"Kok bisa? Apa istri kakak tak marah? Mana ada wanita yang rela punya madu?" Kali ini aku berani menyergahnya dengan pertanyaan.
"Hemm rupanya aku lupa menceritakan sesuatu padamu. Baiklah kesimpulannya saja ya, istriku frigid, sejak operasi kanker rahim beberapa bulan lalu dia tak mau kusentuh. Malah dia yang menyarankan aku untuk menikah lagi."
Ya Tuhan, aku tak tahu harus berkata apapun, kalau kujawab iya berarti aku harus siap menjadi yang ke dua. Padahal aku ingin lelaki itu untukku saja. Entahlah aku tak suka berbagi cinta. Kalau kujawab tidak berarti aku harus siap kehilangan dia. Rasa nyaman yang telah kunikmati beberapa waktu ini harus rela kulepaskan.
Ini tidak seperti dendang lagu riang yang pernah kudengar ternyata. Demi cinta rela dijadikan yang kedua. " Jadikan aku yang kedua, buatlah diriku bahagia." Kalau tak salah seperti itu penggalan baitnya.
"Baiklah, beri aku waktu berpikir ya kak. Aku tidak bisa memutuskan sendiri. Ada anakku yang harus kuajak berunding, bagaimanapun dialah yang terpenting dalam hidupku."
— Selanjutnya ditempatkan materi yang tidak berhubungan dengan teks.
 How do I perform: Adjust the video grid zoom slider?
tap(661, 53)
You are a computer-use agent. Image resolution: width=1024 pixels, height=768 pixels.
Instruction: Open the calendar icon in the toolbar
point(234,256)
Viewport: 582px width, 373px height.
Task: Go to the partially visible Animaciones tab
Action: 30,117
Kak Rob tersenyum mendengar jawabanku. Dia sangat tenang. Tak ada gejolak apapun di raut mukanya. Sepertinya dia yakin aku akan menerimanya, padahal itu hanya alasanku saja menghindar untuk memberikan jawaban.
Dia mengantarku pulang, kali ini sampai di depan pagar. Percaya diri, katanya," Tak lama lagi aku kan resmi memasuki rumah ini."
Duh, dia tak tahu beragam pikiran berkecamuk di kepalaku. Antara menerimanya atau menolak aku belum bisa memutuskan. Baru kali ini aku dihadapkan pada pilihan sulit dalam hidupku.